Work instructions :: Give again, exactly, every line of the entries below from the one that has "Where should I" to the last.

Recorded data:
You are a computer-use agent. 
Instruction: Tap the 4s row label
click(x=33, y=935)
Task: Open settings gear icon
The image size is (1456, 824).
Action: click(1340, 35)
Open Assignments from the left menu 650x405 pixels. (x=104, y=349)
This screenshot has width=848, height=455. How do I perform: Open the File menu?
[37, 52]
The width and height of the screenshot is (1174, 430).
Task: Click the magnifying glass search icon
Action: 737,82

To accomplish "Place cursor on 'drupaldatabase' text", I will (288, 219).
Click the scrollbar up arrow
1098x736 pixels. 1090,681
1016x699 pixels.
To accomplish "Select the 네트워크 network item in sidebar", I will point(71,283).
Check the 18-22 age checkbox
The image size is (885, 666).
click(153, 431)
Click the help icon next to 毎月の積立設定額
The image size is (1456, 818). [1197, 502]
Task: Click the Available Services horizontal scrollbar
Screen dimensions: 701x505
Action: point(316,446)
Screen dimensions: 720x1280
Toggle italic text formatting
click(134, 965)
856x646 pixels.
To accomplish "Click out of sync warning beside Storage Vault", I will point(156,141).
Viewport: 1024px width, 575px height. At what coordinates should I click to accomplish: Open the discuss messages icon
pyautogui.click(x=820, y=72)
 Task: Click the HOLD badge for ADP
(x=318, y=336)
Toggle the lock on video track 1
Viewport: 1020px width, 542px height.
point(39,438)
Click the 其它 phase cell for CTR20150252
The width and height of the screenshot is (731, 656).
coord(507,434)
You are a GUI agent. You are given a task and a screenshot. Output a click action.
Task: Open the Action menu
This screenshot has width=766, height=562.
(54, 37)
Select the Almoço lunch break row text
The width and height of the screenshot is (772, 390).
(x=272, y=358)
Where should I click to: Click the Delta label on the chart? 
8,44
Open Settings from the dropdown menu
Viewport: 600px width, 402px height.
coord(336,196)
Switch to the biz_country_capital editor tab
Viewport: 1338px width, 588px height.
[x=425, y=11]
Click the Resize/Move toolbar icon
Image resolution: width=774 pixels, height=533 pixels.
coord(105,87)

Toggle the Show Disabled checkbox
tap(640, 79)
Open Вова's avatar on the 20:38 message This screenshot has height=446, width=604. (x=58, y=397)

Answer to the exercise ::
Where should I click to: Click the Delta label on the chart? 
8,44
Open Settings from the dropdown menu
Viewport: 600px width, 402px height.
coord(336,196)
Switch to the biz_country_capital editor tab
Viewport: 1338px width, 588px height.
[x=425, y=11]
Click the Resize/Move toolbar icon
Image resolution: width=774 pixels, height=533 pixels.
coord(105,87)

Toggle the Show Disabled checkbox
tap(640, 79)
Open Вова's avatar on the 20:38 message This screenshot has height=446, width=604. (x=58, y=397)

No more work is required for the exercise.